Comment 4 Shinichiro Hamaji 2010-05-31 01:47:55 PDT
Created attachment 57438 [details]
Patch v2
Comment 5 Shinichiro Hamaji 2010-05-31 02:12:07 PDT
Thanks for your review!

> In general, it isn't a great pattern to pass "this" to external functions from a constructor. The object may still be in some transitional state, and although it's valid 
> C++, it may catch the programmer by surprise:
> - subclass constructors haven't been invoked yet, and virtual methods table hasn't been swapped to final one yet;
> - a reference counted object can still have a refcount of 0, so taking a temporary RefPtr will destroy it from within the constructor;
> - post-constructor "init" functions that someone else wrote to avoid these problems haven't run yet;
> - etc.

Yeah, I totally agree. Fortunately, I could easily remove the "this" by using FontDescription instead of Font in this case.

> I'm still unclear on the "specified font" concept.

Basically, whenever a webpage specifies a font name by font-family or font, the font is considered "specified". If a non Japanese font is "specified", we guess the author of the web page intended to show backslashes even with Japanese encodings. If a generic font such as serif, sans-serif, etc. is specified, the font is considered "unspecified" because IE and Firefox choose locale specific fonts. We check only the first font family. I guess this is OK for now as most fonts would have U+005C. This limitation should be fixed if isSpecifiedFont will be used for other purpose. I doubt it will happen though.

I updated the comment on m_isSpecifiedFont. I hope the updated comment is clearer a bit. I'm not sure if the name "isSpecifiedFont" is good. Suggestions of a better name will be really appreciated.

> The test doesn't check multiple font names (e.g. '"some-windows-only-font", "Times"', or "some-windows-only-font", "MS PGothic").

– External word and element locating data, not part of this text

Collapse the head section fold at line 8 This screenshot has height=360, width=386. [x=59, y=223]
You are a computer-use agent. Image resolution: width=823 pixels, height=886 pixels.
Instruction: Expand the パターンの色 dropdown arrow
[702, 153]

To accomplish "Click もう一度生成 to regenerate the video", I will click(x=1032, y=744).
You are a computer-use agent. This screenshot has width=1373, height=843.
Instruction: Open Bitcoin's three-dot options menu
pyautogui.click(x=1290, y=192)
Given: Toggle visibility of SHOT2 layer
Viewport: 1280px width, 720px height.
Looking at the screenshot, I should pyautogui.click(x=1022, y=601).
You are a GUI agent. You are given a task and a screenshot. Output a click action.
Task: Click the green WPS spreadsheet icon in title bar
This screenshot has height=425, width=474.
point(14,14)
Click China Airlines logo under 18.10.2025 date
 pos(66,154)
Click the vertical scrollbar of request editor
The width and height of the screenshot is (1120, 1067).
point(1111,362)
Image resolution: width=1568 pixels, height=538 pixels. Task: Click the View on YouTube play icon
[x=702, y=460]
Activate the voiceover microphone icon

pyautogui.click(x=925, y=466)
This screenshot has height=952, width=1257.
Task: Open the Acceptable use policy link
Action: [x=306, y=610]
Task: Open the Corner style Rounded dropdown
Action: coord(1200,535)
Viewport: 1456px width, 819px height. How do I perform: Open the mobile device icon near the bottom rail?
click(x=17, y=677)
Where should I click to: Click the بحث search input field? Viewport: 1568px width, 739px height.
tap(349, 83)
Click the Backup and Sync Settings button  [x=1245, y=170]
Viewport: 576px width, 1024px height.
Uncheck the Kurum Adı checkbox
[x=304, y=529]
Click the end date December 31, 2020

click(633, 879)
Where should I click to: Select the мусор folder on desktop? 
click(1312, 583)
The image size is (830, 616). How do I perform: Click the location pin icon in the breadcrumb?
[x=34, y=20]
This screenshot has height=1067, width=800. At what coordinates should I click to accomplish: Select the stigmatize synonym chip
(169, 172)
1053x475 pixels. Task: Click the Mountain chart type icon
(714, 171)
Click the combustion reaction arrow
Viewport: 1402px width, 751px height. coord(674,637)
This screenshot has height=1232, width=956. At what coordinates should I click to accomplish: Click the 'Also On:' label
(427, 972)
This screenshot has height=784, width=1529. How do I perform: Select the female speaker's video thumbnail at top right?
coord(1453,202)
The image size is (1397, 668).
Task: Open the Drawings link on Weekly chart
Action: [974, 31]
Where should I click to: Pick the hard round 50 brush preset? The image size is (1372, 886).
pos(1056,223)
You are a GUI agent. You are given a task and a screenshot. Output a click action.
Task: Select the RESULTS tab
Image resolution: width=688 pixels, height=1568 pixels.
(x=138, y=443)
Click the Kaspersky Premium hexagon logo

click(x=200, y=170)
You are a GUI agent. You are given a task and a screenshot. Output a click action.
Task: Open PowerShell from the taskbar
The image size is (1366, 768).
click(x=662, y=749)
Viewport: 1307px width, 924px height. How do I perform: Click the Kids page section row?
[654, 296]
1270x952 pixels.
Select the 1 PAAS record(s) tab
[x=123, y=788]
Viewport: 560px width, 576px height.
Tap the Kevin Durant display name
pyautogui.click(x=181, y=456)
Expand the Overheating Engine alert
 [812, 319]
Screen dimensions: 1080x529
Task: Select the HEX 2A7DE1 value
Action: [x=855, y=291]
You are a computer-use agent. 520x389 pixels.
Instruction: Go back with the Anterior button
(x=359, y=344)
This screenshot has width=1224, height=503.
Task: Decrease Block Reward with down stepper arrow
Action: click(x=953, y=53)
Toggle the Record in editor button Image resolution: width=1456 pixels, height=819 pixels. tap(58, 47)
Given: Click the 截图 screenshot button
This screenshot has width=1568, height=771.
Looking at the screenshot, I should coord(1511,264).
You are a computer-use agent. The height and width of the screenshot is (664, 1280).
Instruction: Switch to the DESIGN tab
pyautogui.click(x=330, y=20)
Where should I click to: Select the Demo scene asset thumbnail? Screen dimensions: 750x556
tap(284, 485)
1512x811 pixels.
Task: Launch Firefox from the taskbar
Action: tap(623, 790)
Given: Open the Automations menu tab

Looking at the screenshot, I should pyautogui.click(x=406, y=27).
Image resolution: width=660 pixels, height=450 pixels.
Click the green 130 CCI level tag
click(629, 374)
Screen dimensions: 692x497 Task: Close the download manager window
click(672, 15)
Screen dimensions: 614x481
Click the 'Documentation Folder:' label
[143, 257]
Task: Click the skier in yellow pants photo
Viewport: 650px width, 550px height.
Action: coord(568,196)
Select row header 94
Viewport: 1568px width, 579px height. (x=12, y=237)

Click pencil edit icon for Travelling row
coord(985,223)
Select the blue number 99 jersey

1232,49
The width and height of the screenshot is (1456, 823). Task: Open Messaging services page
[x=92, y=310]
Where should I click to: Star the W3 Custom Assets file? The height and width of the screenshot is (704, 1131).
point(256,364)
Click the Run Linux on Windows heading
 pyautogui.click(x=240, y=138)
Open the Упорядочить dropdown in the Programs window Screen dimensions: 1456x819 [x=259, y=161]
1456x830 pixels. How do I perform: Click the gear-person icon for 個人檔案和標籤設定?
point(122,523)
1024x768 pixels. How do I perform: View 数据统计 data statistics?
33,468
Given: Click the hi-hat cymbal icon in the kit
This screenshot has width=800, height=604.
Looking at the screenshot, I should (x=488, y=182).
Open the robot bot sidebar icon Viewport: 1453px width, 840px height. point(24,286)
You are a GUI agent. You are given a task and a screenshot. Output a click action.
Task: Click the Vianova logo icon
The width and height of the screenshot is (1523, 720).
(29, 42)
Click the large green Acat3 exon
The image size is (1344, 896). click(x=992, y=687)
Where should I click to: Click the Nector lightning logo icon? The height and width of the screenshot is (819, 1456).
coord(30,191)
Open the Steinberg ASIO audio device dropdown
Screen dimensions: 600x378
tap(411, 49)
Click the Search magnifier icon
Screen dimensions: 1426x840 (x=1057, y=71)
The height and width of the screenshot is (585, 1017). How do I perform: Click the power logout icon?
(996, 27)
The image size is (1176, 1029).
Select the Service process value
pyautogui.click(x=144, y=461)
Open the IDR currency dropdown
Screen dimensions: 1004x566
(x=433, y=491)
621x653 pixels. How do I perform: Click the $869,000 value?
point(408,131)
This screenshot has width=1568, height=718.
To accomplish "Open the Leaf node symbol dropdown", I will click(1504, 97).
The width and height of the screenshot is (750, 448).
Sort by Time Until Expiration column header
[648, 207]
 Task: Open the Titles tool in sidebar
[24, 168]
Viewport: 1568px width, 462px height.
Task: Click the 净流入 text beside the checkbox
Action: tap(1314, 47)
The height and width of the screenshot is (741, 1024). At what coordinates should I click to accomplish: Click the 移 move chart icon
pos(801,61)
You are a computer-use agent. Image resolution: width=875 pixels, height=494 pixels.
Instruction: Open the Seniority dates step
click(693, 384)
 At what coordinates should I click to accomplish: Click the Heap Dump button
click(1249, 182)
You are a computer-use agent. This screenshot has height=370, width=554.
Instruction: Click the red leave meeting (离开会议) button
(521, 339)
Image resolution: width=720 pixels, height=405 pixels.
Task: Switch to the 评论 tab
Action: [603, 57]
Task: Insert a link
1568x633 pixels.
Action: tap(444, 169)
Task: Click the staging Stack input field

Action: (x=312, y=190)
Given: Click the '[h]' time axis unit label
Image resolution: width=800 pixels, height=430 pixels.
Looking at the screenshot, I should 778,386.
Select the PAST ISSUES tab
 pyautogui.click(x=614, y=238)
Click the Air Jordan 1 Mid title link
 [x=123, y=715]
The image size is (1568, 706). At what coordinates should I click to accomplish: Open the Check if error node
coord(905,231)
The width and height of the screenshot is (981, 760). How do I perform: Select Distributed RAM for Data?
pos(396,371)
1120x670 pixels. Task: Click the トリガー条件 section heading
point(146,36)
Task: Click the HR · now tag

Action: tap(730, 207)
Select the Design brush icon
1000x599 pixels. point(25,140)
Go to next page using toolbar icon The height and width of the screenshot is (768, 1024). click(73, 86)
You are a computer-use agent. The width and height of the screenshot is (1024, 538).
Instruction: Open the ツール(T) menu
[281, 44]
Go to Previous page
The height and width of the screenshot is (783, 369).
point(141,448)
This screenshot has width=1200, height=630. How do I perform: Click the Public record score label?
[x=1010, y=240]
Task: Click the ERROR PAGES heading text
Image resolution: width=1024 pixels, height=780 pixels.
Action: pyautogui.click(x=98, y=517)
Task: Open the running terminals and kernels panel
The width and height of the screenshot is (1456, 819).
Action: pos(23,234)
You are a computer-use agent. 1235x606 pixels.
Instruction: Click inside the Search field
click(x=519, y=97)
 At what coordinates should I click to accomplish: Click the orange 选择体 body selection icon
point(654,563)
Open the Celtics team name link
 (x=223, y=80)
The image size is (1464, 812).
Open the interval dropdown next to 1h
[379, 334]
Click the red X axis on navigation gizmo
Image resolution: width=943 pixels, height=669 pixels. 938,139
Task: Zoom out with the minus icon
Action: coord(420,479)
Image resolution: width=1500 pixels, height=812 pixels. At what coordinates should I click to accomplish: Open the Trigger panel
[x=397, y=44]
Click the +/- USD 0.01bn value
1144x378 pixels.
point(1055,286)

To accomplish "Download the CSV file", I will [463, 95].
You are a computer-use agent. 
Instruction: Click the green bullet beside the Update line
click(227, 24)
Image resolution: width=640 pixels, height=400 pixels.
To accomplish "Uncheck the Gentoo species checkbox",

Very good point. Actually, "Times, serif" was incorrect with the previous patch (the second font calls setIsSpecifiedFont). Now I fixed this issue and added some test cases. Thanks for catching this!

> Is "specified font" inherited from parent nodes?

Yes, just like font-family.
Comment 6 Kent Tamura 2010-07-16 07:15:40 PDT
Comment on attachment 57438 [details]
Patch v2

Looks OK.
Comment 7 Alexey Proskuryakov 2010-07-22 16:33:38 PDT
This patch has a review and can be landed, is there a reason it's commit-queue-?
Comment 8 Kent Tamura 2010-07-22 16:38:03 PDT
(In reply to comment #7)
> This patch has a review and can be landed, is there a reason it's commit-queue-?

The patch can not be applied cleanly.
Comment 9 Shinichiro Hamaji 2010-07-22 22:39:40 PDT
Committed r63950: <http://trac.webkit.org/changeset/63950>
Comment 10 WebKit Review Bot 2010-07-22 23:19:15 PDT
http://trac.webkit.org/changeset/63950 might have broken SnowLeopard Intel Release (Tests)
Comment 11 Shinichiro Hamaji 2010-07-23 00:07:29 PDT
(In reply to comment #10)
> http://trac.webkit.org/changeset/63950 might have broken SnowLeopard Intel Release (Tests)

Sorry for this. I think I should have treated font-family "-webkit-*" as unspecified. For now, I'll land a failing test and post a fix soon later.